Task: The lines to extract begin at the line that contains "Check the all" and run through the last line of the listing; reproduce them exactly, minus any pictures.

Raw data:

+++

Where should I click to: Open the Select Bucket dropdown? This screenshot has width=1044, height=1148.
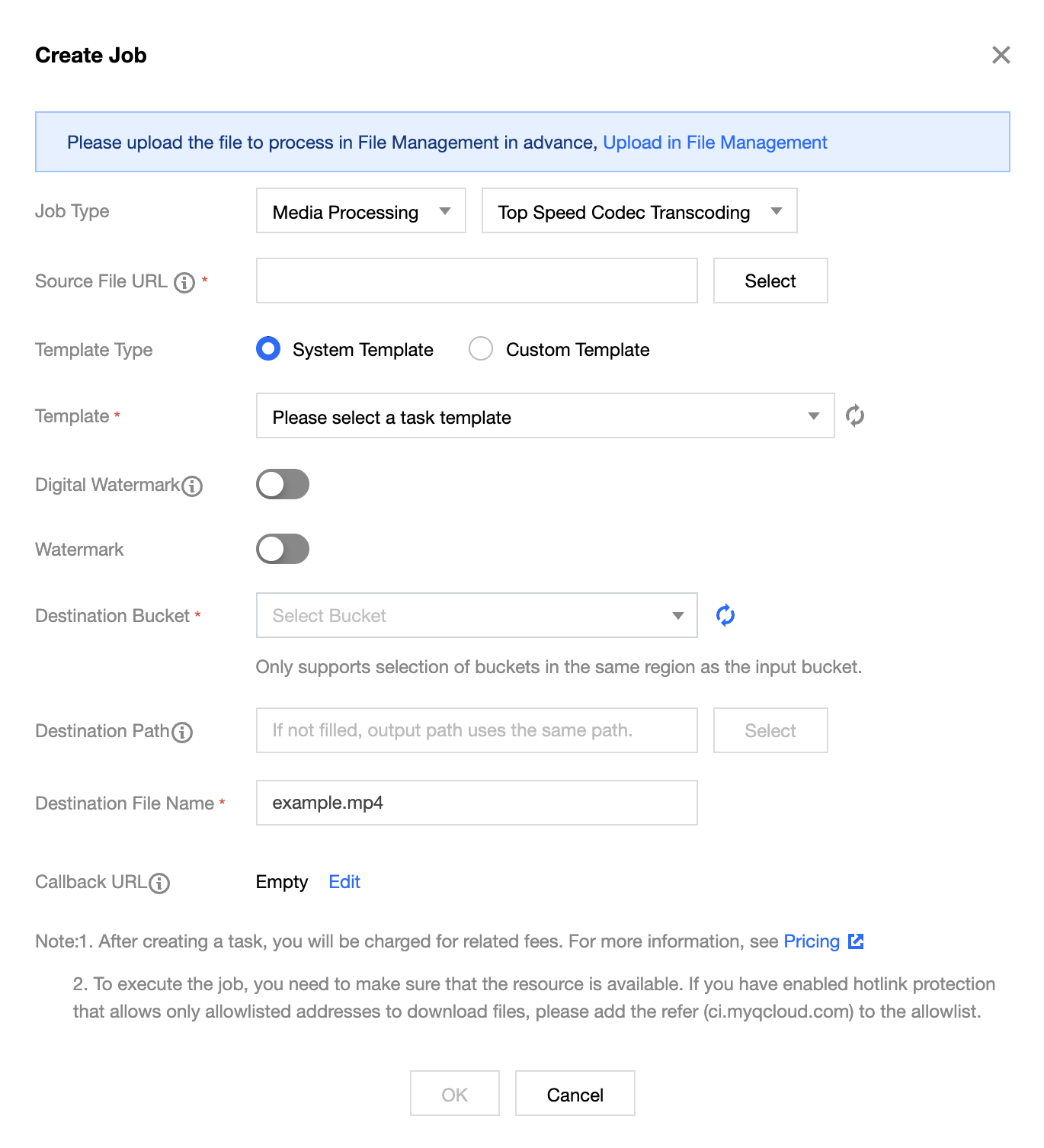(x=476, y=616)
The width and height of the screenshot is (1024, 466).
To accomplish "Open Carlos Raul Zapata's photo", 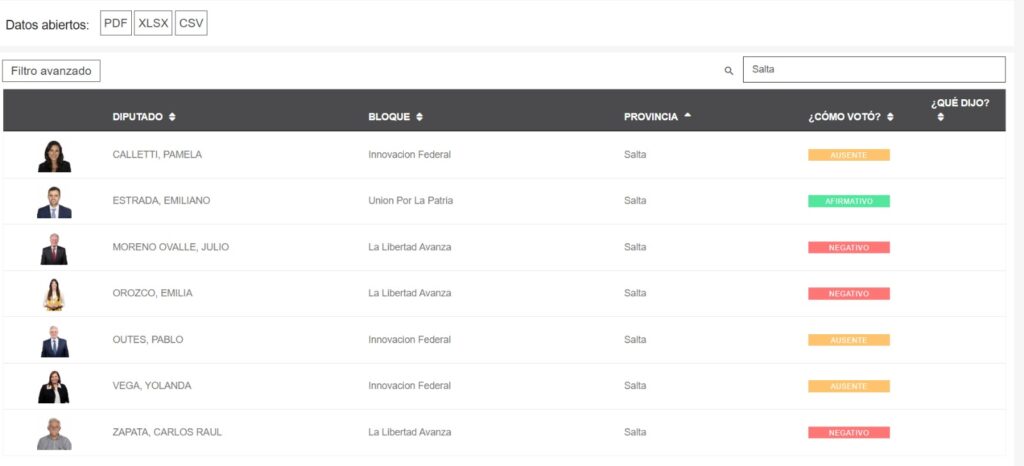I will tap(54, 434).
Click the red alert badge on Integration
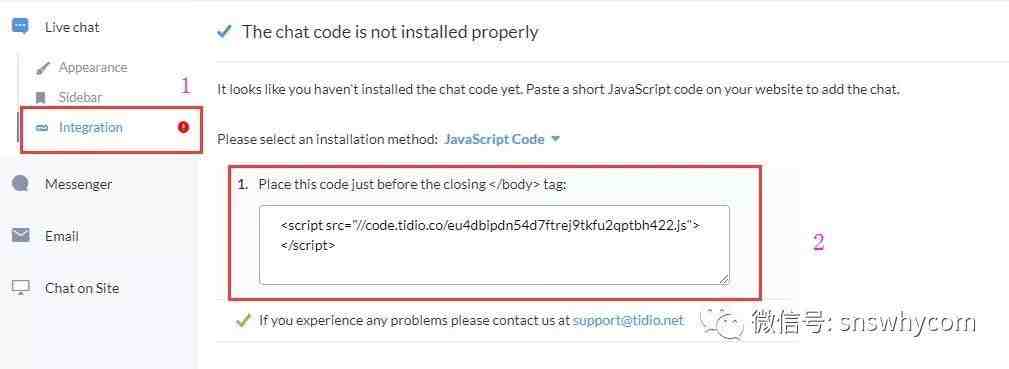The height and width of the screenshot is (369, 1009). pyautogui.click(x=183, y=128)
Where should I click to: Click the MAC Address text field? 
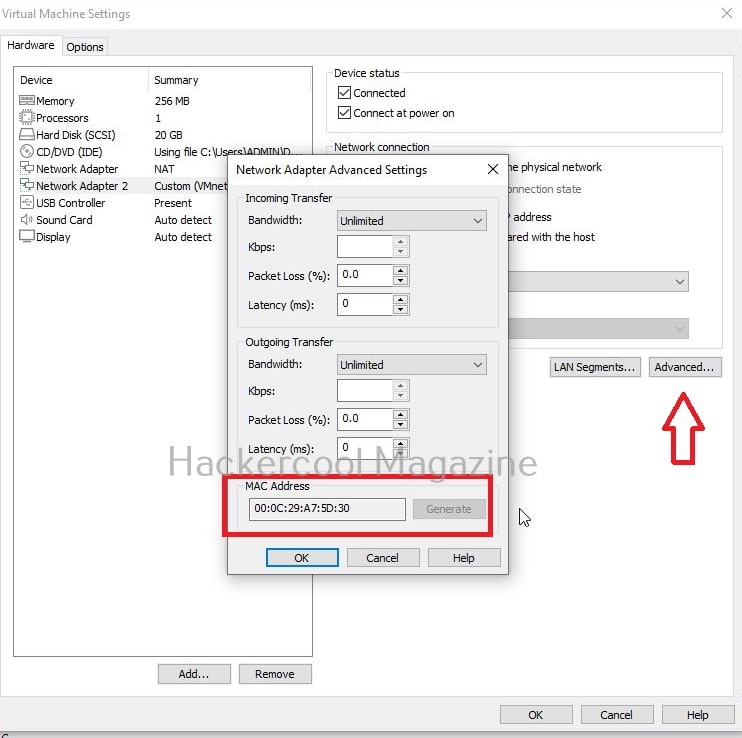[327, 509]
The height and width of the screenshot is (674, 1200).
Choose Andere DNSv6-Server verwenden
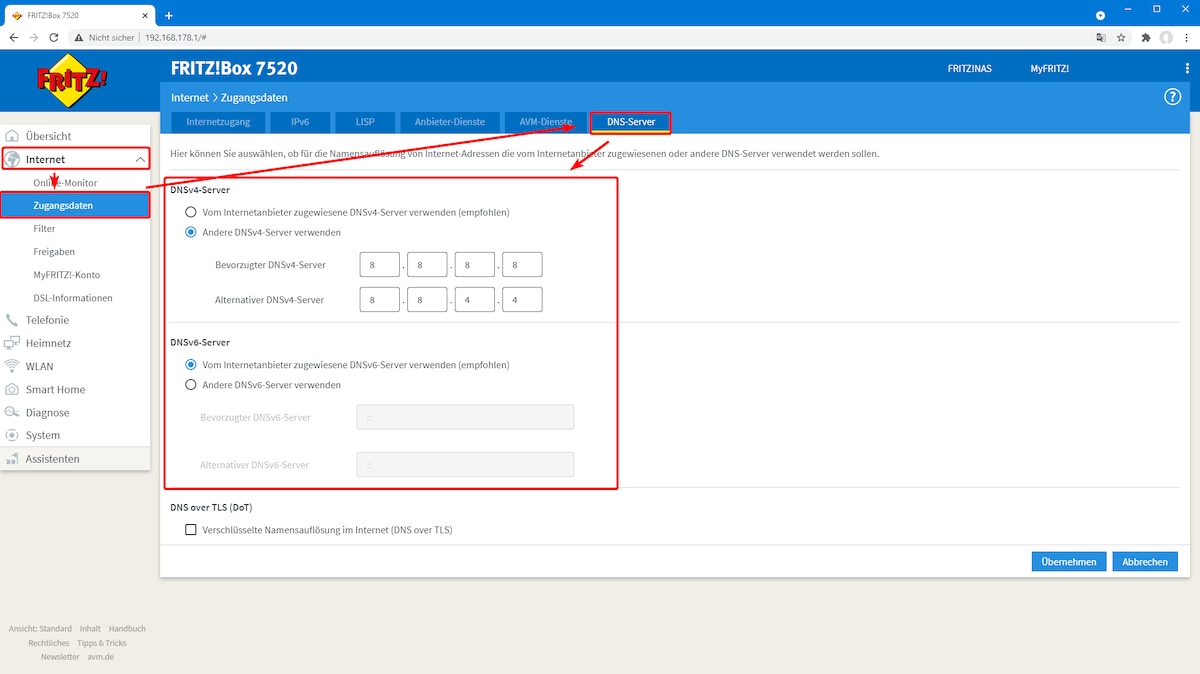pyautogui.click(x=190, y=384)
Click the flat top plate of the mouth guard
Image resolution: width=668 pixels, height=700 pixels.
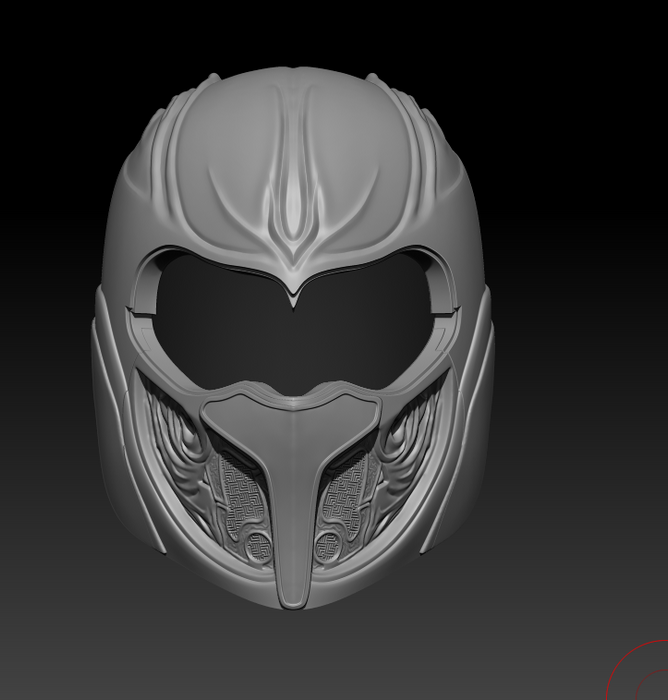290,408
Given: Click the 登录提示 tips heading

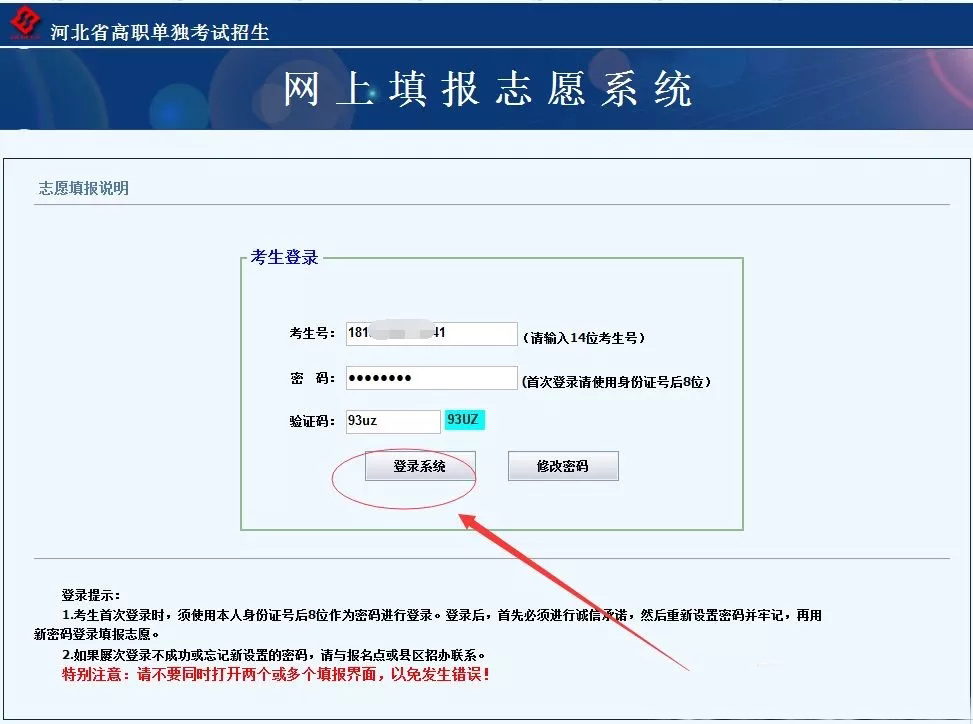Looking at the screenshot, I should tap(90, 595).

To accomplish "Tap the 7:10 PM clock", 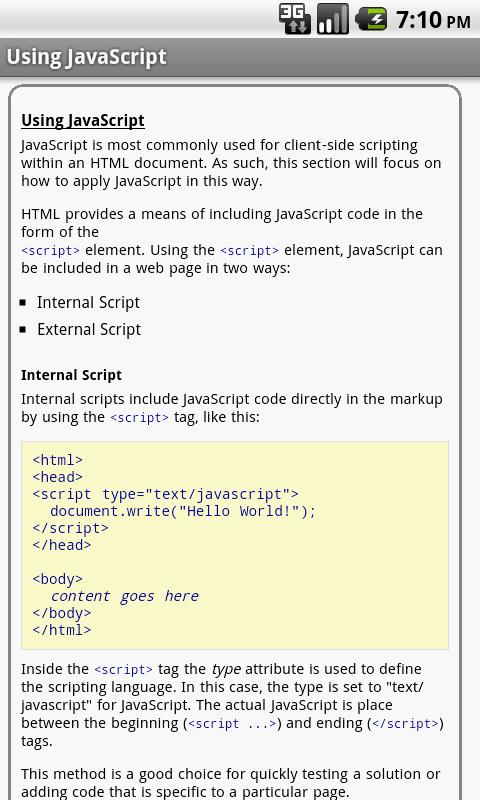I will pos(433,20).
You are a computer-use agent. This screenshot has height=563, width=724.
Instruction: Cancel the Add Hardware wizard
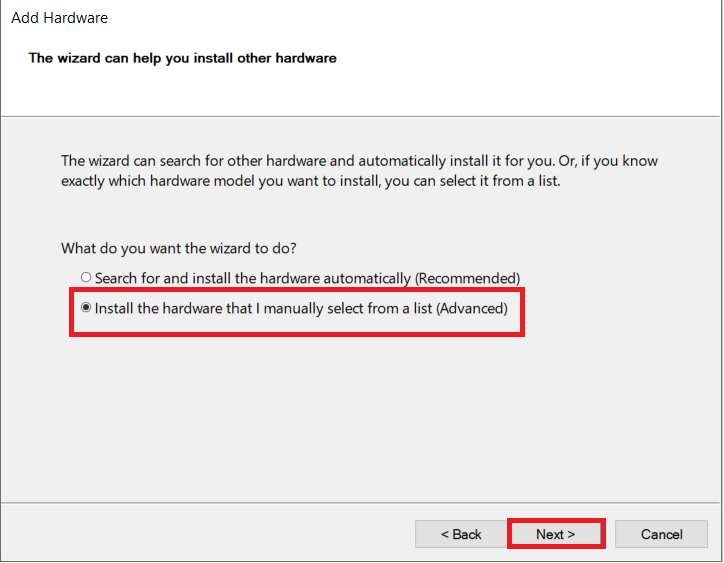coord(661,534)
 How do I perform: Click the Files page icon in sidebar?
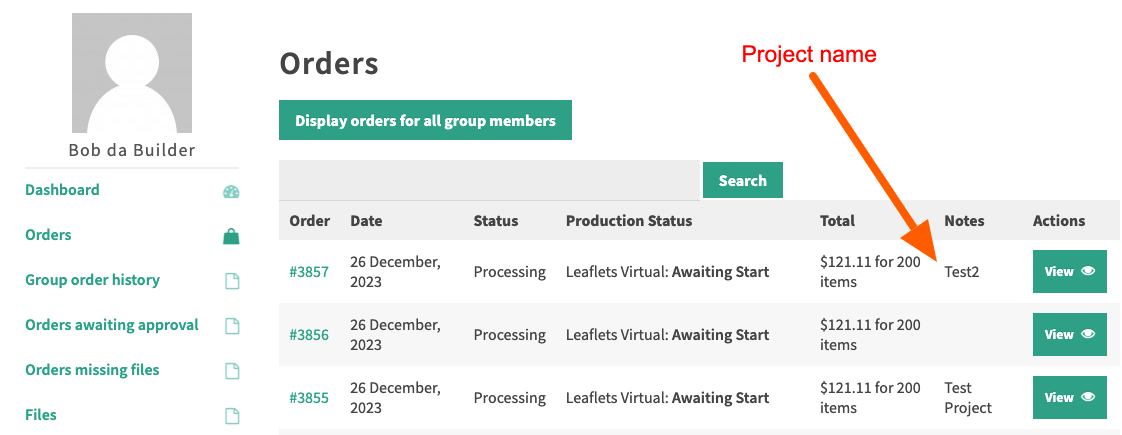tap(232, 416)
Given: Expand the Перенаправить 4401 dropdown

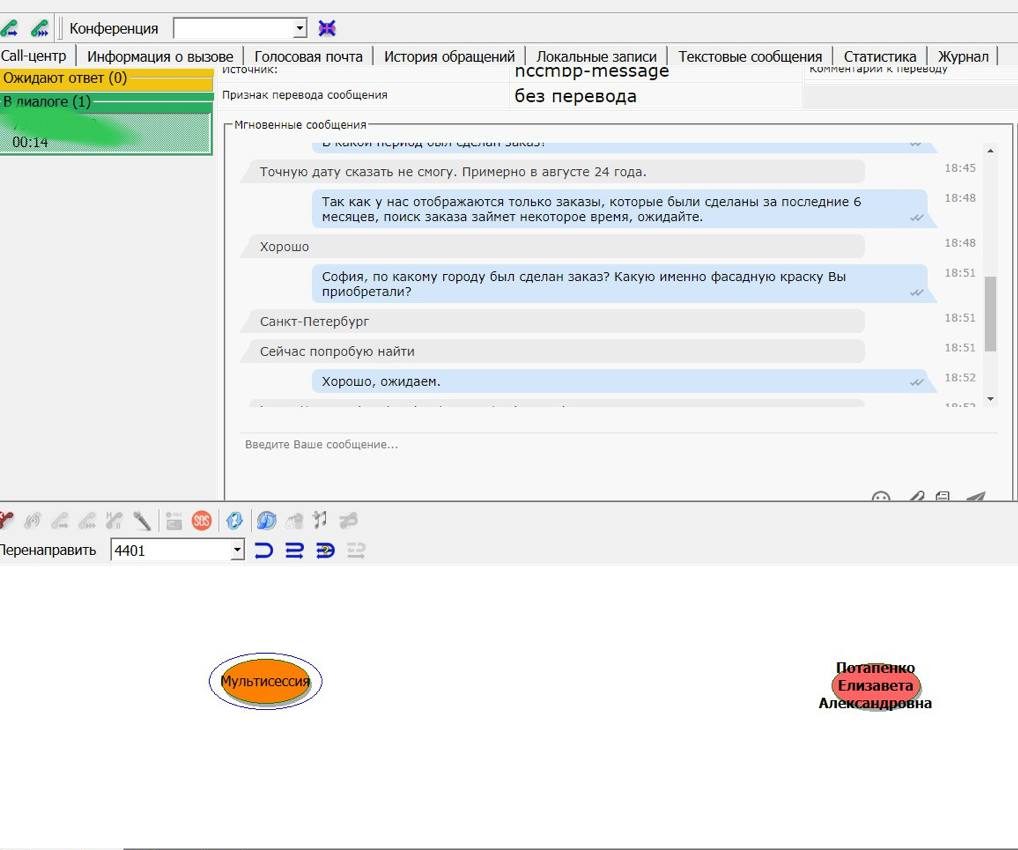Looking at the screenshot, I should coord(237,550).
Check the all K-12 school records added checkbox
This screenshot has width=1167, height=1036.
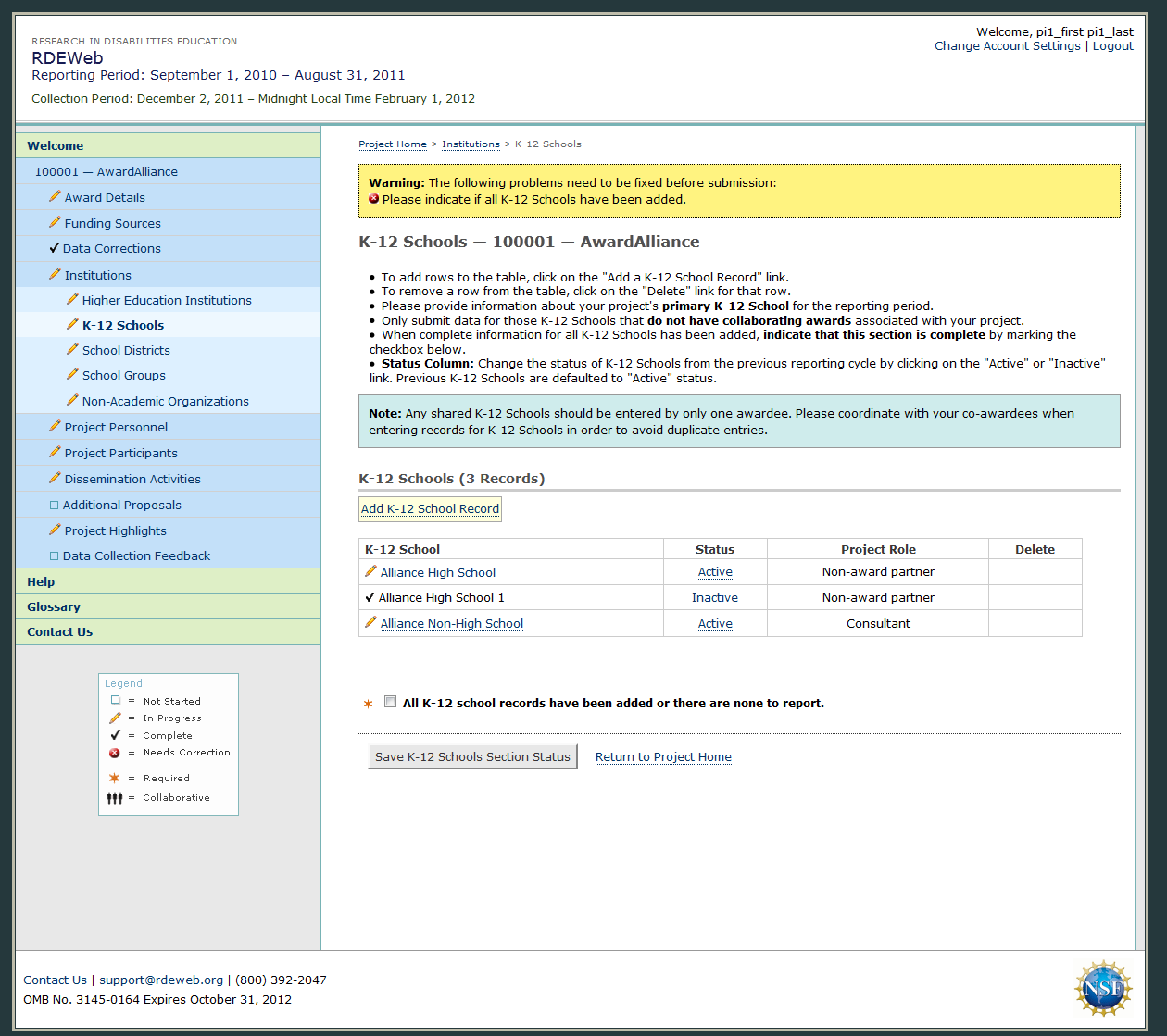(x=391, y=702)
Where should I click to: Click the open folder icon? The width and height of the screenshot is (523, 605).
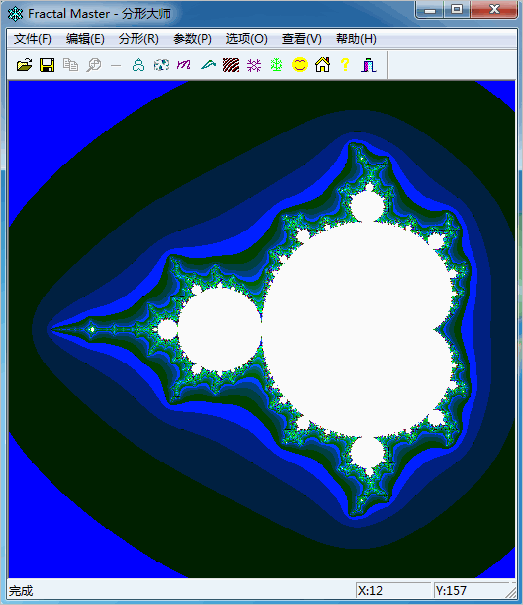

+++

Exercise solution:
Check the all K-12 school records added checkbox
This screenshot has width=1167, height=1036.
(x=391, y=702)
Where should I click to: Click the open folder icon? The width and height of the screenshot is (523, 605).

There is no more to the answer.